WORK TO DO — Rewrite the entries starting with the line that contains "obtained (1232, 251)" and going on through the line that contains "pyautogui.click(x=491, y=466)", substituting "Identify" for "Describe" and leaving everything else unchanged.

==*==

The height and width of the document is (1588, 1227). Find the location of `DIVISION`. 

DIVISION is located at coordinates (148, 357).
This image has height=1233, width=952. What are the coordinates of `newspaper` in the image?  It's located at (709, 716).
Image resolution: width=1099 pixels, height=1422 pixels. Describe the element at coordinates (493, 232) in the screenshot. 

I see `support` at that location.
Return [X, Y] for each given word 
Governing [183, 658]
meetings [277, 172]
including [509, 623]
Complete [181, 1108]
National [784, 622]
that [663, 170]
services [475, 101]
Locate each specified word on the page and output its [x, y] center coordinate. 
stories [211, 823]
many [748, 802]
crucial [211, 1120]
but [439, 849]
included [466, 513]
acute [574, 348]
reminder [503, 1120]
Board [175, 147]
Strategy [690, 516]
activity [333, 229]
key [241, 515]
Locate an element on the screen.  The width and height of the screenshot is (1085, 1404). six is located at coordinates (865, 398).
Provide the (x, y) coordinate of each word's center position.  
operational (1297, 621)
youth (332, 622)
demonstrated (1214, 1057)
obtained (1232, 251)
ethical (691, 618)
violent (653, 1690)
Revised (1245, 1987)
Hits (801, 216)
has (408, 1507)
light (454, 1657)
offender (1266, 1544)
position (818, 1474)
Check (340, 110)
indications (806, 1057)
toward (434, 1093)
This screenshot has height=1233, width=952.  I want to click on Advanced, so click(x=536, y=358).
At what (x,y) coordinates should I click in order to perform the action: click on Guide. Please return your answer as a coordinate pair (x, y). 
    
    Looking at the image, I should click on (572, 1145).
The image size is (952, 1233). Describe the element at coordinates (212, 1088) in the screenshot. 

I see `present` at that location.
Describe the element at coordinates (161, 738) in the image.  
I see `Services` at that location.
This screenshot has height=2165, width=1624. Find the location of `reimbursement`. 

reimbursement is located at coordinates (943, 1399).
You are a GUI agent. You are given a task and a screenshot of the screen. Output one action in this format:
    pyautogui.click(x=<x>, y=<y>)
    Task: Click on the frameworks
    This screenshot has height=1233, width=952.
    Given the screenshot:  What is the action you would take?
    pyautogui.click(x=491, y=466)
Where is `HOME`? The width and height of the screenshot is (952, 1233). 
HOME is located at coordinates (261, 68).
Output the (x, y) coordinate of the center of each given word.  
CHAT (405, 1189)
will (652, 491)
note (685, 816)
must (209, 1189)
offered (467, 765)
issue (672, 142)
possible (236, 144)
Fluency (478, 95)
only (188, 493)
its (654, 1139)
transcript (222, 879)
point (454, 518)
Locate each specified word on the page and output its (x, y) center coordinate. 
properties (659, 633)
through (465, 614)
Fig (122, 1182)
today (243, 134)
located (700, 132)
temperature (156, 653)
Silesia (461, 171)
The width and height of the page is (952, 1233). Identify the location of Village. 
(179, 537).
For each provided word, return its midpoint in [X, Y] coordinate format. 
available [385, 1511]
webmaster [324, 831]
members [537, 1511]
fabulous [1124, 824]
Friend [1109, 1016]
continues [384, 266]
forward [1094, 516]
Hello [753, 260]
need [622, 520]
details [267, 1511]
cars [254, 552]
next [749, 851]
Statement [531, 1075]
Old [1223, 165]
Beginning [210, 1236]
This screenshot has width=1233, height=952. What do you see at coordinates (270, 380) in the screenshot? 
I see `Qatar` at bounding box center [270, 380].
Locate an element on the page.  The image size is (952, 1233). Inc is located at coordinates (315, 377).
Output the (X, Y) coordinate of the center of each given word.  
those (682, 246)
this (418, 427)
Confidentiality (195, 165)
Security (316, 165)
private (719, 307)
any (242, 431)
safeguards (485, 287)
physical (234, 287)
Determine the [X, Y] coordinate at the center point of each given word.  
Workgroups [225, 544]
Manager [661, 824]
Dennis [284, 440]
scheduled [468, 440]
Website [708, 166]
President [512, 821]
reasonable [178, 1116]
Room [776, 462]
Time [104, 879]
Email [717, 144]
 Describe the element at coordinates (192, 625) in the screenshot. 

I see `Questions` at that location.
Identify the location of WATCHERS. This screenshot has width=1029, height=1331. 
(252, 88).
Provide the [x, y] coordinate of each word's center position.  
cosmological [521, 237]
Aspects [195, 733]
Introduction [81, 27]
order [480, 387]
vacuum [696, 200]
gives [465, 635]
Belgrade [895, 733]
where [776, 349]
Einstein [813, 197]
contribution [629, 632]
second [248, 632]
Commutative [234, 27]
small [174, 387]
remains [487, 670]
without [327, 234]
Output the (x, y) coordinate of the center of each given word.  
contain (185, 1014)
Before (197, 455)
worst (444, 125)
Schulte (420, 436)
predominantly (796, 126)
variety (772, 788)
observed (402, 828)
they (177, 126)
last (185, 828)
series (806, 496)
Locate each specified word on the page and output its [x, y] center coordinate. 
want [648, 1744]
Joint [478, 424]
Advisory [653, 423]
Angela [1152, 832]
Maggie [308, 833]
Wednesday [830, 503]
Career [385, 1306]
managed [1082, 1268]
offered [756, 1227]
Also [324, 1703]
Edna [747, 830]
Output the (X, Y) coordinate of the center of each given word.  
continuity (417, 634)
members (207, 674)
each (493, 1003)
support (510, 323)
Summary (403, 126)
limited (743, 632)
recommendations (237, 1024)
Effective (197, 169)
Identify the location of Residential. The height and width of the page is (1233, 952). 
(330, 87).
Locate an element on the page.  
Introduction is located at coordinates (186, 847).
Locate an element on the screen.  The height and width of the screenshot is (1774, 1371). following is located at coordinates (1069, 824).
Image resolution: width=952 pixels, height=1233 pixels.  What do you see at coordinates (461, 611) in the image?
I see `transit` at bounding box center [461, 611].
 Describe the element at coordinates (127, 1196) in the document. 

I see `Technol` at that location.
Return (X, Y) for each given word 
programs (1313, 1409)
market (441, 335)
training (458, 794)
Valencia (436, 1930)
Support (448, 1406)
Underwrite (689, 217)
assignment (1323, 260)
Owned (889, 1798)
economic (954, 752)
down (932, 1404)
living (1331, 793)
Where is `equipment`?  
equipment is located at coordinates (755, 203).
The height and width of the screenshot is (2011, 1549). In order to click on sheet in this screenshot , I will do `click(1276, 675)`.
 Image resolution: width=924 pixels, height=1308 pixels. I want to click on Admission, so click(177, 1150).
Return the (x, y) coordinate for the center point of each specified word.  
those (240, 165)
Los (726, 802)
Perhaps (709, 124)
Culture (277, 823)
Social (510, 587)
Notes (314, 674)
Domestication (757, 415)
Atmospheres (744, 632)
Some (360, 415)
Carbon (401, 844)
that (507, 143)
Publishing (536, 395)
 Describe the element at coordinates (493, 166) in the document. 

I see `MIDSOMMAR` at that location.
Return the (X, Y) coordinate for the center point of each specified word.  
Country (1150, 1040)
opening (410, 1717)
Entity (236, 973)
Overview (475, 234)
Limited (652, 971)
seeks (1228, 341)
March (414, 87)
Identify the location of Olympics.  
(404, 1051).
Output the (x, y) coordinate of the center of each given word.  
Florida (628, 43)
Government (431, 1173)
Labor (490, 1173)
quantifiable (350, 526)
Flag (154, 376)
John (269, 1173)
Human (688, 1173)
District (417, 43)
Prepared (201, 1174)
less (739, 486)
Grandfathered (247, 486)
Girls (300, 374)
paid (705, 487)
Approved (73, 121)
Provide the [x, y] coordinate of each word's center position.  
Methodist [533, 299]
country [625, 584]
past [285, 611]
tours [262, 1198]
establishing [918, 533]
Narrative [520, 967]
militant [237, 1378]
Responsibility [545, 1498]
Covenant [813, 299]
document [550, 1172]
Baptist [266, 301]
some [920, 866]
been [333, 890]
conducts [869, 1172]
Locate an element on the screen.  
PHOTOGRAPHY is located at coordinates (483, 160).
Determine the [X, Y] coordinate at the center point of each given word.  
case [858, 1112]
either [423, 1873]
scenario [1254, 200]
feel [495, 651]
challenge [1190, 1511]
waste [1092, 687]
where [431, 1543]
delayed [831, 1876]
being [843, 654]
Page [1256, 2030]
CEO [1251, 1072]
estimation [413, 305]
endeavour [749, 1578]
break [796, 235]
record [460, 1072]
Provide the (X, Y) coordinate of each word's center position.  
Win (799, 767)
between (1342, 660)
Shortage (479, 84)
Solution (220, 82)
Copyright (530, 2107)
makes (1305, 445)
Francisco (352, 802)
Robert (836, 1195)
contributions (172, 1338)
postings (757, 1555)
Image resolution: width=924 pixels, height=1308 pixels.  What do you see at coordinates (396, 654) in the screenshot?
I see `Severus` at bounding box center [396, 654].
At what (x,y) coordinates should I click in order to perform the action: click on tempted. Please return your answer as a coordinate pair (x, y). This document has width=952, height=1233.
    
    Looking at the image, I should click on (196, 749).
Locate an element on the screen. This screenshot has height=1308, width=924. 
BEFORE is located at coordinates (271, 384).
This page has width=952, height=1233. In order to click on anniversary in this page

==*==

RESPONSE —
obtained (1232, 251)
ethical (691, 618)
violent (653, 1690)
Revised (1245, 1987)
Hits (801, 216)
has (408, 1507)
light (454, 1657)
offender (1266, 1544)
position (818, 1474)
Check (340, 110)
indications (806, 1057)
toward (434, 1093)
This screenshot has height=1233, width=952.  I want to click on Advanced, so click(x=536, y=358).
At what (x,y) coordinates should I click in order to perform the action: click on Guide. Please return your answer as a coordinate pair (x, y). 
    
    Looking at the image, I should click on (572, 1145).
The image size is (952, 1233). Identify the element at coordinates (212, 1088) in the screenshot. 

I see `present` at that location.
Identify the element at coordinates (161, 738) in the image.  
I see `Services` at that location.
This screenshot has height=2165, width=1624. Find the location of `reimbursement`. 

reimbursement is located at coordinates (943, 1399).
You are a GUI agent. You are given a task and a screenshot of the screen. Output one action in this format:
    pyautogui.click(x=<x>, y=<y>)
    Task: Click on the frameworks
    This screenshot has height=1233, width=952.
    Given the screenshot:  What is the action you would take?
    pyautogui.click(x=491, y=466)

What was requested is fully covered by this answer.